Another incredible italo/spaghetti western that I've recently discovered is Django Kill a.k.a. If You Live, Shoot. I think it was marketed as a Django 'sequel' in the hope of making more money, but it has nothing to do with the former film. I'd say it's even more violent and disturbing than its namesake and infinately more entertaining/funny. The plot revolves around an unnamed "half breed" played by the amazing Tomas Milian, who seeks revenge on the outlaw gang that betrayed him and left him for dead. After he is revived by two indians (played by two clearly italian character actors) they give him some golden bullets and tell him they will help him take his revenge if he leads them to "happy hunting ground". They track his former accomplace's to a town the indians call The Unhappy Place, and from there the rather complexed and violent story unfolds, featuring another gang of basically gay mexican outlaws called Los Muchachos. This film is totally hilarious and beautifully directed (although the guys name escapes me), and you can buy it in HMV.

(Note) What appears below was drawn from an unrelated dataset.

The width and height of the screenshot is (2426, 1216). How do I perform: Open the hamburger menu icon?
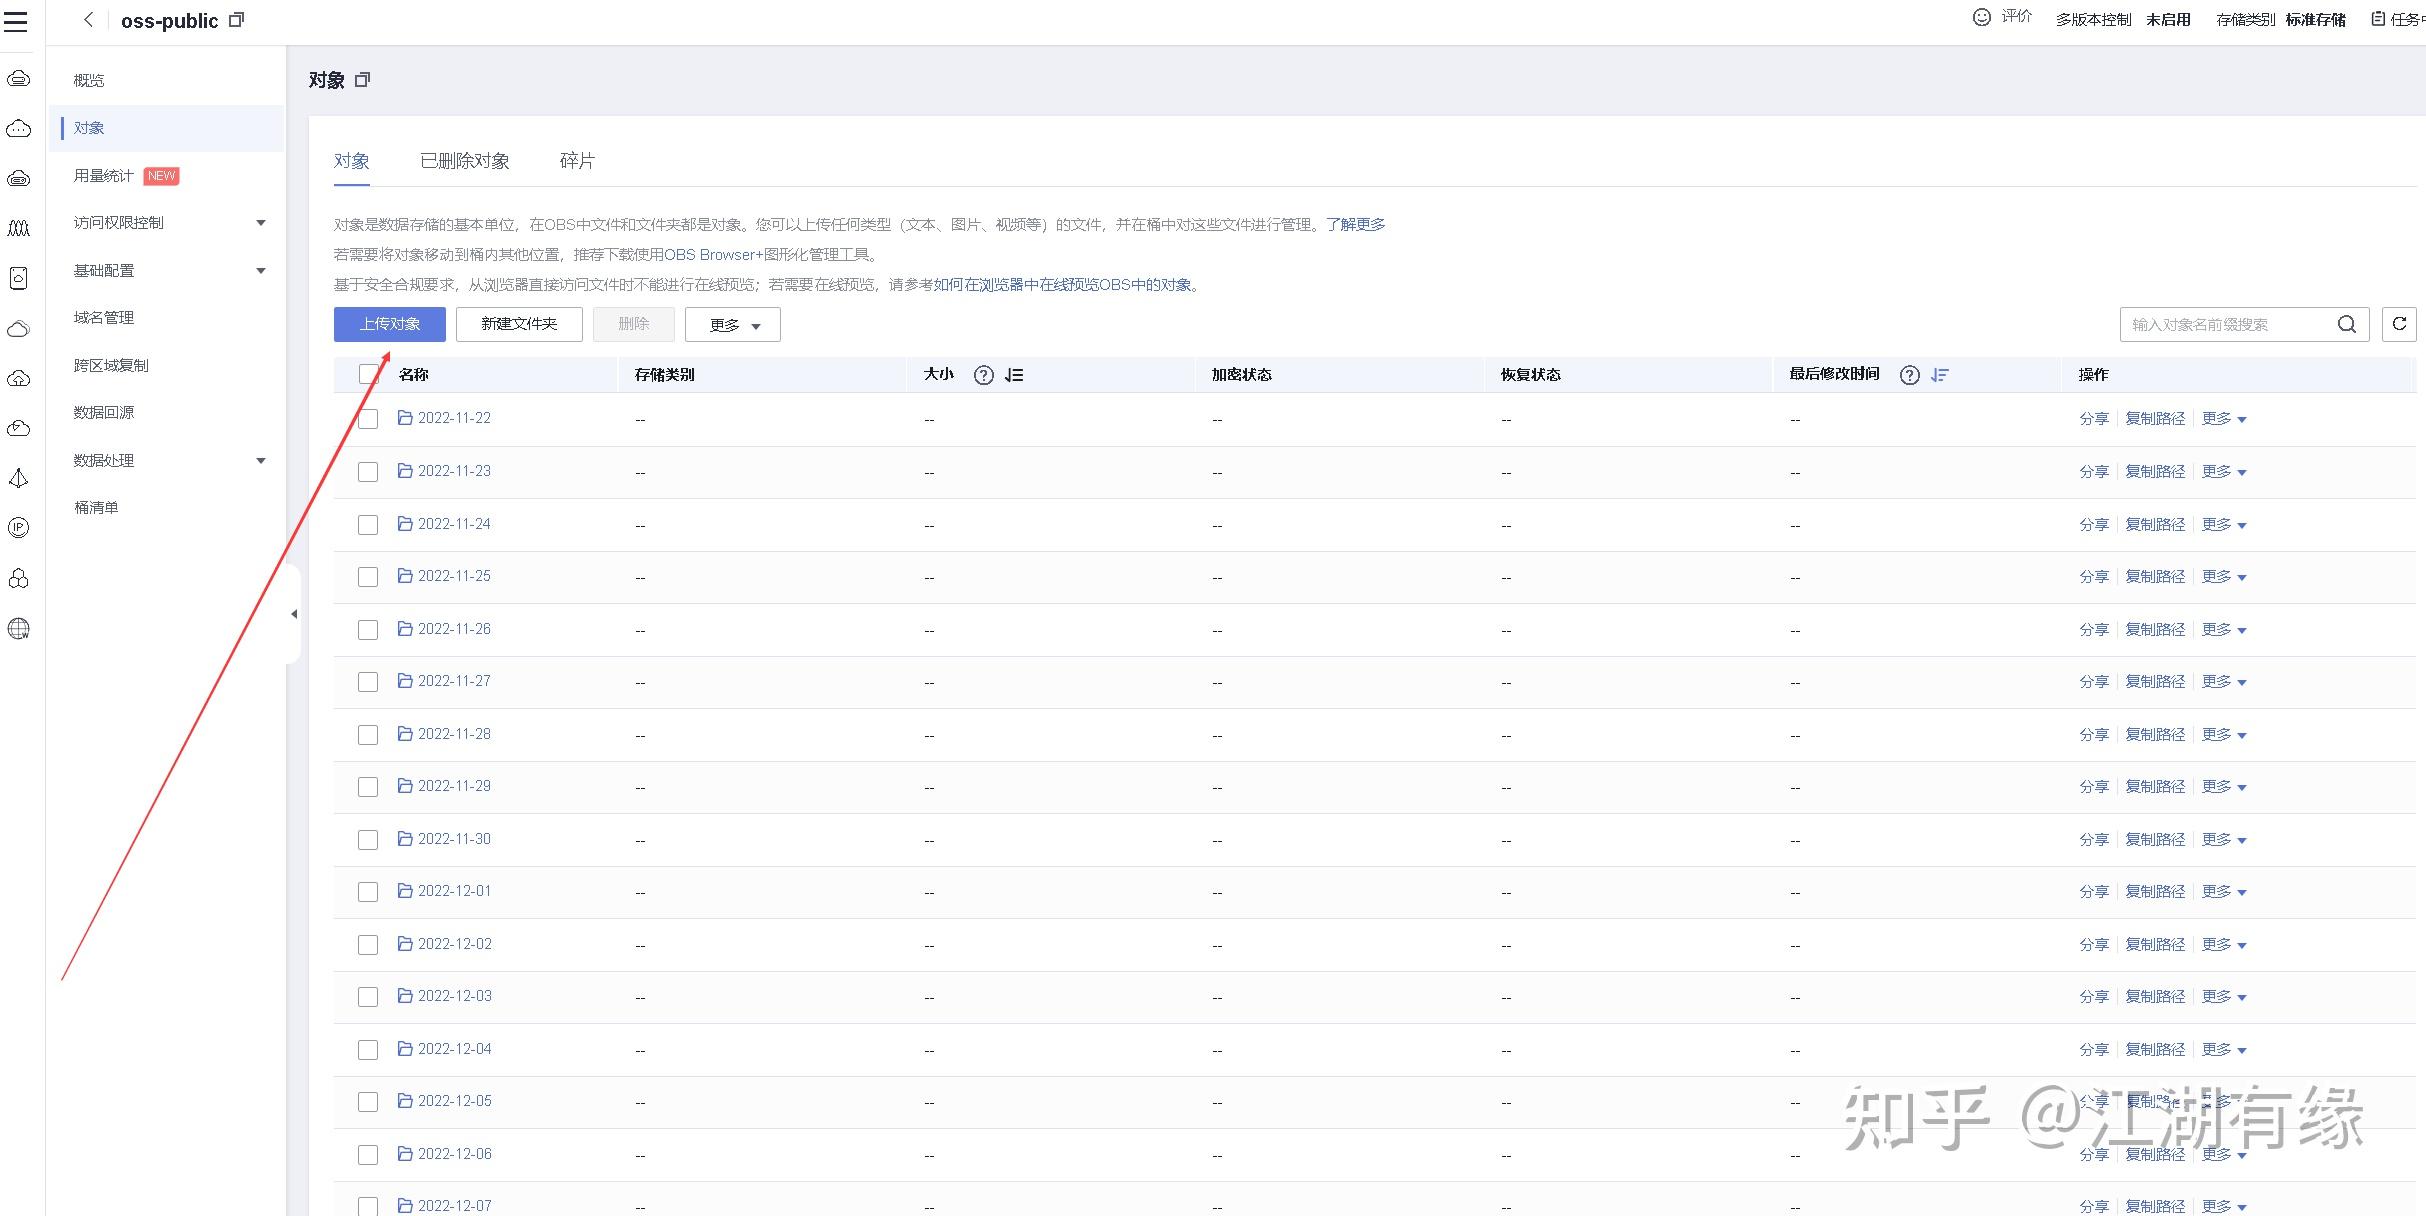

My other favourite spaghetti western is Blind Man featuring Ringo Starr. The Italian trailer has been on my facebook page for ages. Here is an American version:



I can't wait to watch Antichrist even though it's directed by Lars von Trier who made such unwatchable dross as The Idiots and the even worse by far Dogville starring Nicole Kidman who is the worst actress in the world probably. Antichrist actually looks really good though! Apparently it features a talking fox and Charlotte Gainsbourg castrating herself, nice. I guess you've probably seen the trailer but here it is anyway:


I also kind of want to watch The Room.